> The task
The line containing "Click sentence 该物品的购买价格发生异常" marks the start; repeat it and every following line exactly through the end of the entries.

(Entries taken from a collection)
------------------------------------
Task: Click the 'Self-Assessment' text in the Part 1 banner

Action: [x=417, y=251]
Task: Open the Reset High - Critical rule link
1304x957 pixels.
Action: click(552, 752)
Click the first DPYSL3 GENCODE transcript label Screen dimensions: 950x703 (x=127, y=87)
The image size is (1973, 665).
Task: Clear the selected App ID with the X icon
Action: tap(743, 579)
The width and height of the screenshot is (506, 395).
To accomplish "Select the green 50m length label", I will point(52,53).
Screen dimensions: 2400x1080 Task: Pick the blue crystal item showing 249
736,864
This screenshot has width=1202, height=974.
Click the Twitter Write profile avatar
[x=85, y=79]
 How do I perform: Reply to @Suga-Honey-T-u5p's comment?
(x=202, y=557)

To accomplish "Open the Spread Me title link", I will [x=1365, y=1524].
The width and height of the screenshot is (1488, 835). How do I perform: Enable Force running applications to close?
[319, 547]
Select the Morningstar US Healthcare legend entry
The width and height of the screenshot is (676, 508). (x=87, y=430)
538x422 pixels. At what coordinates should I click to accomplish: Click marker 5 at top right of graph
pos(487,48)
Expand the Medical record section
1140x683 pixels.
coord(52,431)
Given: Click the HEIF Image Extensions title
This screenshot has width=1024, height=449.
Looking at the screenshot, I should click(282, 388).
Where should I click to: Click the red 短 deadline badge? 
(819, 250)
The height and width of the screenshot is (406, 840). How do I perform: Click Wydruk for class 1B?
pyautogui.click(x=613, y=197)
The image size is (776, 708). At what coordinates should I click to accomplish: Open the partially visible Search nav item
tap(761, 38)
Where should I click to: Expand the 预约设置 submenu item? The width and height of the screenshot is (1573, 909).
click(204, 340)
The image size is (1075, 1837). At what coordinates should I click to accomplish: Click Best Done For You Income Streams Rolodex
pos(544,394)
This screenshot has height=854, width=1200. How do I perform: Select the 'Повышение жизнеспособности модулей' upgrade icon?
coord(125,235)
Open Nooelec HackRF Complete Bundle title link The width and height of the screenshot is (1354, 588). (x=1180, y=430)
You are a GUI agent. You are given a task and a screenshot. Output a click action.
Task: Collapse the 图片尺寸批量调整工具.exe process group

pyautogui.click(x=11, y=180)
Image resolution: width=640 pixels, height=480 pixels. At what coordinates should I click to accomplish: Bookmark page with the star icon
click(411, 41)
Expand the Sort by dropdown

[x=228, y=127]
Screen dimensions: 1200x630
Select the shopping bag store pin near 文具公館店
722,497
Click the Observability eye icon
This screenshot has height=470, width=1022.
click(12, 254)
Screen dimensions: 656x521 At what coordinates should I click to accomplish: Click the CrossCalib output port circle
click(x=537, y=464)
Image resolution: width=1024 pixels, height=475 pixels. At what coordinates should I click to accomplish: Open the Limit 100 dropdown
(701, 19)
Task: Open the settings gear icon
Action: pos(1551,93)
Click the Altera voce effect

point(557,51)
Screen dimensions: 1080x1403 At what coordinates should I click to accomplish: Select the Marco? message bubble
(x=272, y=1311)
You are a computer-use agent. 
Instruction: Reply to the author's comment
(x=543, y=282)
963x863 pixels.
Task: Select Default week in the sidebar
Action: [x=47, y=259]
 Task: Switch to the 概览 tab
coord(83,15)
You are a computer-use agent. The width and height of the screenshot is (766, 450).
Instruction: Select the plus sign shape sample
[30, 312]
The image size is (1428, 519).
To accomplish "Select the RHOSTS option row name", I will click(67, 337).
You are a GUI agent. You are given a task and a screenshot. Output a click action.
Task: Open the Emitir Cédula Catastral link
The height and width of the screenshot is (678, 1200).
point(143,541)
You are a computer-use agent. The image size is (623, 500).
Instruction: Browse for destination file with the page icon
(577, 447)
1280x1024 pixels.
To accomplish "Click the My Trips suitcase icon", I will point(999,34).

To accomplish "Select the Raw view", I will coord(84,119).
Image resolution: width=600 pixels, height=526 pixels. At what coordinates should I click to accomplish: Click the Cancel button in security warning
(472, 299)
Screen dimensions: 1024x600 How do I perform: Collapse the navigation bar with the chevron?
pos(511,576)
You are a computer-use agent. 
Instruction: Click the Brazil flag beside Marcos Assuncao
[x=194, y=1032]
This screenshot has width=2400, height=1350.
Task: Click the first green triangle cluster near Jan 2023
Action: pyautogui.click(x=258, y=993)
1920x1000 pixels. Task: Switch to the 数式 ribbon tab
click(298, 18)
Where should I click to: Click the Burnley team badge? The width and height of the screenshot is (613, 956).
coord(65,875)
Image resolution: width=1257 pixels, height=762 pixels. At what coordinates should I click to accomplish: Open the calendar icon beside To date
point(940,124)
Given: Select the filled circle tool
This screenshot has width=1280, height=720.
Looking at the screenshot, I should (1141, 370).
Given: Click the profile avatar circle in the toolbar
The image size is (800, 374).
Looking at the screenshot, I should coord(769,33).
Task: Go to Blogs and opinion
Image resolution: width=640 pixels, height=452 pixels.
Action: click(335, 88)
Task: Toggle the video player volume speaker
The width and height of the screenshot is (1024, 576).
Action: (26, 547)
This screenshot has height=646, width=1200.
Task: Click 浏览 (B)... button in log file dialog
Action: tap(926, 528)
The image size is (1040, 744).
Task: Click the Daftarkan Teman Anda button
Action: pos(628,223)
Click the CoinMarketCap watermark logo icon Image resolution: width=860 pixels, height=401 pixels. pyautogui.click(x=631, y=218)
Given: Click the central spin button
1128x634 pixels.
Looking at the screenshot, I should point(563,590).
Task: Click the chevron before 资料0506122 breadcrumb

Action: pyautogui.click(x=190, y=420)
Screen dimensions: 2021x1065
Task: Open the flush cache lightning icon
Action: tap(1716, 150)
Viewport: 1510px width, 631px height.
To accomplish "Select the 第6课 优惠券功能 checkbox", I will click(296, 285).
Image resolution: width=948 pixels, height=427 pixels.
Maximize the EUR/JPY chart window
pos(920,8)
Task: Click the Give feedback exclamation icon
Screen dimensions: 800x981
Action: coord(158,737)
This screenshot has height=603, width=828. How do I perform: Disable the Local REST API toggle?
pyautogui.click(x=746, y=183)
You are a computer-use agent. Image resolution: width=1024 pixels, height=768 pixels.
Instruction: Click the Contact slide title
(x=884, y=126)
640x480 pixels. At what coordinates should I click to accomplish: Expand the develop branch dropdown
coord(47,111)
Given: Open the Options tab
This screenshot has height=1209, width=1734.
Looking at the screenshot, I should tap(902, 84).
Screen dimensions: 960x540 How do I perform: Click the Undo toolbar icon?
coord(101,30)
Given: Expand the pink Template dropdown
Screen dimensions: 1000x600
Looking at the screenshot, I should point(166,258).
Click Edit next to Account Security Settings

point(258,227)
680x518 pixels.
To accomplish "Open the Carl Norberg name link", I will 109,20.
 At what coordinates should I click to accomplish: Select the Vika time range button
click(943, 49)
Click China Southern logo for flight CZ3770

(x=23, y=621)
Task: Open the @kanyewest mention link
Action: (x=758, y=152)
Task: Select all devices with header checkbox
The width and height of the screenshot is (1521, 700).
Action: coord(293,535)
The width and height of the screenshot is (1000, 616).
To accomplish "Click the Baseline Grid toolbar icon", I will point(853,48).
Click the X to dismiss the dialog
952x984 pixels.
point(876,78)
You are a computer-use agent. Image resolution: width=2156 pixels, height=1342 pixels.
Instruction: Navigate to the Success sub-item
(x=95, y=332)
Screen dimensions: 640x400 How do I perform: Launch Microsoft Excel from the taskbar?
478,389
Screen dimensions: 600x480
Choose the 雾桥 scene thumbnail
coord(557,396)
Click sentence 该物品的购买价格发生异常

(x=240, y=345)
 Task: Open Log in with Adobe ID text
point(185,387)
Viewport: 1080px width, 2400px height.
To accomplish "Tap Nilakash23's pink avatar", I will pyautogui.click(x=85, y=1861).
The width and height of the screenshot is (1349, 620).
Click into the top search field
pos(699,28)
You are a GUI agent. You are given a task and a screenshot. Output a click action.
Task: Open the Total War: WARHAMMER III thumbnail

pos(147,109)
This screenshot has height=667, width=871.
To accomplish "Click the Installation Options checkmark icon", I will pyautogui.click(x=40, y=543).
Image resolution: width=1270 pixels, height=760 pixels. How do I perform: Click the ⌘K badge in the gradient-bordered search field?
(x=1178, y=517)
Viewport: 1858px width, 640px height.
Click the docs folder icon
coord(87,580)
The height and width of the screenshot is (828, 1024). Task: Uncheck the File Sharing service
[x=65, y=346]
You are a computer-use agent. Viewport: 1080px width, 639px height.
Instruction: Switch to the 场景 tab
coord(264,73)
------------------------------------
> Output of the task
Click sentence 该物品的购买价格发生异常

(x=240, y=345)
 Task: Open Log in with Adobe ID text
point(185,387)
Viewport: 1080px width, 2400px height.
To accomplish "Tap Nilakash23's pink avatar", I will pyautogui.click(x=85, y=1861).
The width and height of the screenshot is (1349, 620).
Click into the top search field
pos(699,28)
You are a GUI agent. You are given a task and a screenshot. Output a click action.
Task: Open the Total War: WARHAMMER III thumbnail

pos(147,109)
This screenshot has height=667, width=871.
To accomplish "Click the Installation Options checkmark icon", I will pyautogui.click(x=40, y=543).
Image resolution: width=1270 pixels, height=760 pixels. How do I perform: Click the ⌘K badge in the gradient-bordered search field?
(x=1178, y=517)
Viewport: 1858px width, 640px height.
Click the docs folder icon
coord(87,580)
The height and width of the screenshot is (828, 1024). Task: Uncheck the File Sharing service
[x=65, y=346]
You are a computer-use agent. Viewport: 1080px width, 639px height.
Instruction: Switch to the 场景 tab
coord(264,73)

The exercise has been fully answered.